Whenever code is downloaded from foreign machines the possibility for viruses or negligent damage to the system arises. Many interactive tools such as the calculator, RGB trainer, or the moon demonstration do not use any system facilities. Others, like the HCI bibliography service uses a shell script for mailing. The interface editor must save interface designs into files. NIC provides three levels of security for each of the various system access functions such as writing files or executing shell scripts. These functions can be allowed (which is very unsafe), forbidden (which makes them useless), or subject to interactive confirmation by the user.

SUMMARY

The NICUI client provides a full functioned interface interpretation facility. Based on this client, interactive services can be created and posted via normal World Wide Web servers.

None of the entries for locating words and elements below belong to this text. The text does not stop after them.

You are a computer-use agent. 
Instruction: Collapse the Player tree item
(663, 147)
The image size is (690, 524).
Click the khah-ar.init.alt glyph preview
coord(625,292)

MIME-based tools can launch the client to provide the interactive services. NIC provides authoring tools for creating interactive artifacts. These tools themselves can be accessed via the WWW.

References

  1. Tim Berners-Lee, Robert Cailliau, Ari Luotonen, Henrik Frystyk Nielsen, and Arthur Secret, "The World-Wide Web" CACM 37 (8) (August 1994)
  2. N. Borenstein and N. Freed. Internet RFC 1521 "MIME (Multipurpose Internet Mail Extensions) Part One: Mechanisms for Specifying and Describing the Format of Internet Message Bodies". September 1993.
  3. Doug Kohlert, and Dan Olsen "Pictures as Input Data" CHI Ô95 Proceedings.
  4. Mark Linton, John Vlisides, Paul Calder, "Composing User Interfaces with InterViews." IEEE Computer 22(2) p 8-22, (1989).
  5. Allan MacLean, Kathleen Carter, Lennart Lovstrand, and Thomas Moran "User-Tailorable Systems: Pressing the Issues with Buttons" Proceedings of CHI'90, (April 1990).
  6. Dan Olsen, Brett Ahlstrom, and Doug Kohlert, "Creating Geometric Widgets by Example" Submitted to CHI Ô95.
  7. John Ousterhout "Tcl and the Tk Toolkit" Addison-Wesley, New York, (1994)8. "User Manual: Aldus IntelliDraw", Silicon Beach Software, Inc., San Diego, CA (1992).